### Zu bearbeitende Aufgaben
• 1. Fassen Sie den Ausgangstext in zwei Sätzen zusammen.
• 2. Erklären Sie anhand des Ausgangstextes, warum die „Europäische Meisterschaft in der böhmisch-mährischen Blasmusik“ entstand.
╭─ Ausgangstext
Eine sehr ähnliche Situation entstand, als einige erfinderischen Köpfe wiederum eine neue Marktlücke entdeckten. Diese Herrn stellten fest, dass in der EU da und dort zwar unterschiedliche Meisterschaften stattfinden, bei denen in der Regel "eindimensional" (Punktesystem) bestimmt wird, "wer was ist bzw. nicht mehr", aber eine "Europäische Meisterschaft in der böhmisch-mährischen Blasmusik" entdeckte doch noch niemand. Und so, was für eine tolle Entdeckung, rief eine derartige "Meisterschaft" direkt nach einer Entstehung. So gedacht, so getan. Sie entstand also, irgendwo in der Fremde, außerhalb des Gebietes, das die böhmisch-mährische Blasmusik ihre Heimat nennt. In den Vordergrund der Bemühungen dieser "Institution" schlich sich nun das Bestreben hinein, zu bewerten und beurteilen, was ursprüngliche, echte (erster Platz), was aber "weniger echte" böhmisch-mährische Blasmusik wirklich ausmacht.
╰─
╭─ Gegebene Angaben
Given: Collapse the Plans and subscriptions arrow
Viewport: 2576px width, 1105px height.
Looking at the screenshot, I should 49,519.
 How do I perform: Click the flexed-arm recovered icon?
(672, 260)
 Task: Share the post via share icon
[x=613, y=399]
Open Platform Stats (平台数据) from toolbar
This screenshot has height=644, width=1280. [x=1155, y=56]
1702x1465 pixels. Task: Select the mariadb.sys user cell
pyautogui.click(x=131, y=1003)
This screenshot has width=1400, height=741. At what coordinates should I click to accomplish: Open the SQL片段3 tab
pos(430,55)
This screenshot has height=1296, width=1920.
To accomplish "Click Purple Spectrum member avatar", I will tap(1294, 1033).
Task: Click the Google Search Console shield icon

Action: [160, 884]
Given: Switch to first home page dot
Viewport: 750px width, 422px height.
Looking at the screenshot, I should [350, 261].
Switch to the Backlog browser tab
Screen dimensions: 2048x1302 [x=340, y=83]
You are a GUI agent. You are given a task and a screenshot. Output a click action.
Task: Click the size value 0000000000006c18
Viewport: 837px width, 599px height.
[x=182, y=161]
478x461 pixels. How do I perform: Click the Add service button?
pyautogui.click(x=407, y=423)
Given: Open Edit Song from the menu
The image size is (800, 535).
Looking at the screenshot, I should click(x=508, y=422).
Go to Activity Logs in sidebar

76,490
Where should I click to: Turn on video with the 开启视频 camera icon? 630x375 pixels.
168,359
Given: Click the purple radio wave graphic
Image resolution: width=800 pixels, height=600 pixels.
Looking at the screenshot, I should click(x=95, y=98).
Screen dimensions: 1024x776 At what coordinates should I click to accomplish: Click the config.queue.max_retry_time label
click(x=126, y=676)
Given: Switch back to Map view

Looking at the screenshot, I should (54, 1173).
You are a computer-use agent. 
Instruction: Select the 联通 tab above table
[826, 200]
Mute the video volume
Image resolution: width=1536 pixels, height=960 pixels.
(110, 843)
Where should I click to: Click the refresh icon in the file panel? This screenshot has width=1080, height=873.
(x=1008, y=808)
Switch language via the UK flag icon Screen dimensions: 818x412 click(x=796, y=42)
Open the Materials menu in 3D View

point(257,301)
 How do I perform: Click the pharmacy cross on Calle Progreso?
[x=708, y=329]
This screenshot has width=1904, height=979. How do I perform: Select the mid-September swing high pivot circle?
╰─
### Antworten
• 1. Einige erfinderische Köpfe stellten fest, dass es in der EU zwar unterschiedliche Meisterschaften gibt, aber noch keine „Europäische Meisterschaft in der böhmisch-mährischen Blasmusik“. Deshalb gründeten sie eine solche Meisterschaft außerhalb der Heimat dieser Musik, die nun vor allem bewerten will, was echte und was „weniger echte“ böhmisch-mährische Blasmusik ausmacht.

• 2. Einige erfinderische Köpfe sahen darin eine neue Marktlücke. In der EU fanden zwar unterschiedliche Meisterschaften statt, doch eine europäische Meisterschaft in böhmisch-mährischer Blasmusik gab es noch nicht. Deshalb rief eine solche Meisterschaft laut Text geradezu nach ihrer Entstehung.